- More than 40 million Americans carry student loan debt
- 7 million of the borrowers are currently in default
- Defaulting on a student loan debt can result in the loss of a professional license in some states
- The average student loan balance is $25,000 or more
- Student loan debts are preventing borrowers from securing mortgage loans
The Types Of Loans
Student loans are either federal or private, meaning they are either backed by the government (federal) or by a financial institution (private).
The federal student loans are:
Perkins loan program — is a school-based program for up to $5,500 annually for undergraduate and up to $8,000 annually graduates students with extreme financial need.
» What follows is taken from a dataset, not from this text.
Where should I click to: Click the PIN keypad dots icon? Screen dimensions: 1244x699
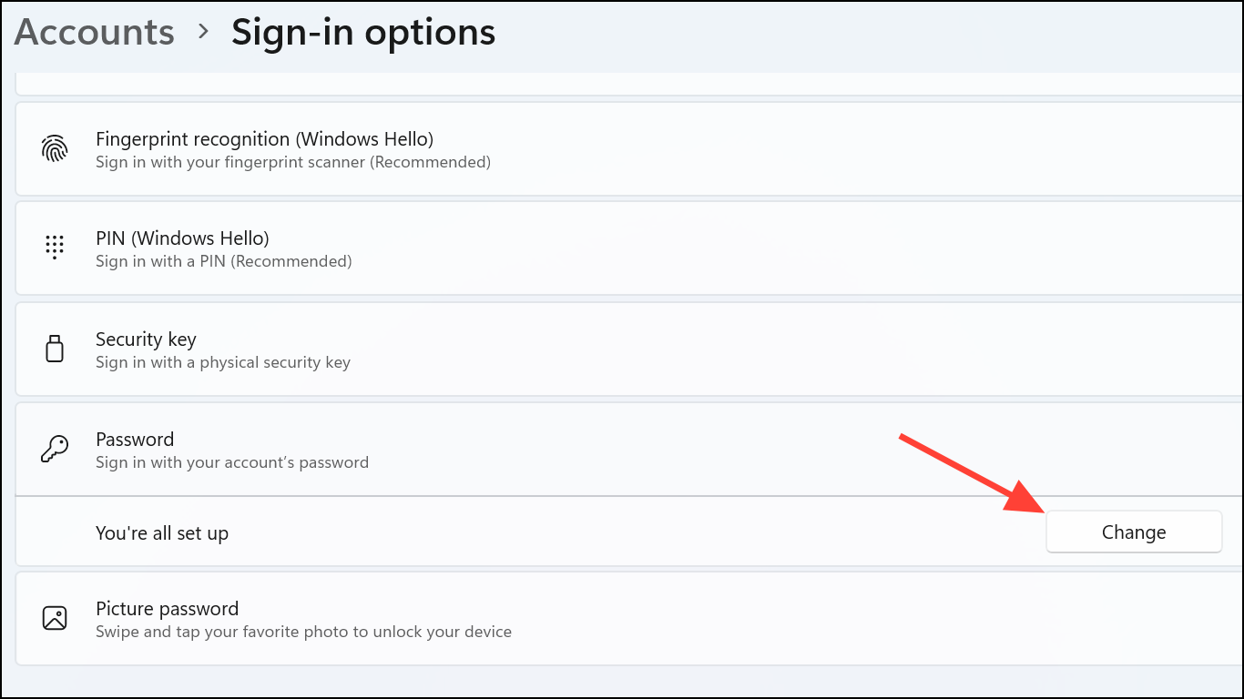pos(55,248)
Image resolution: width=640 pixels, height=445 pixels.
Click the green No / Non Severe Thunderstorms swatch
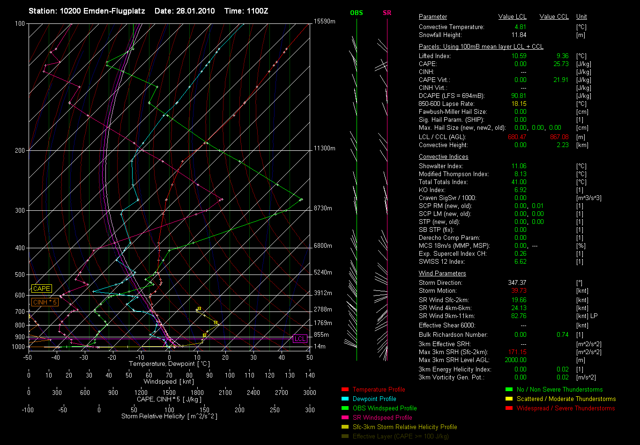pos(509,389)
Direct subsidized loans — eligible for up to $5,500 annually to undergraduate students that meet financial hardship criteria.
Direct unsubsidized loans –eligible for up to $20,500 annually to undergraduate, graduate, and professional school students and does not require financial hardship.
Direct PLUS loans — eligible for graduate or professional students and parents of dependent undergraduate students for expenses not covered by other sources of financial aid; annual award is maximum cost of tuition minus all other sources of financial aid.
Direct Consolidation loan — eligible to combine other federal student loans into a single loan.
The private student loans are alternative education loans and all terms and conditions are determined by the lender. Sallie Mae is the largest of the lenders with Citi Student and Wells Fargo not far behind. All of these lenders require a credit check and financial evaluation for loan approval. While this may sound like a more difficult route, most people find they are able to borrow more through a private lender. However, with that loan comes a massive repayment burden.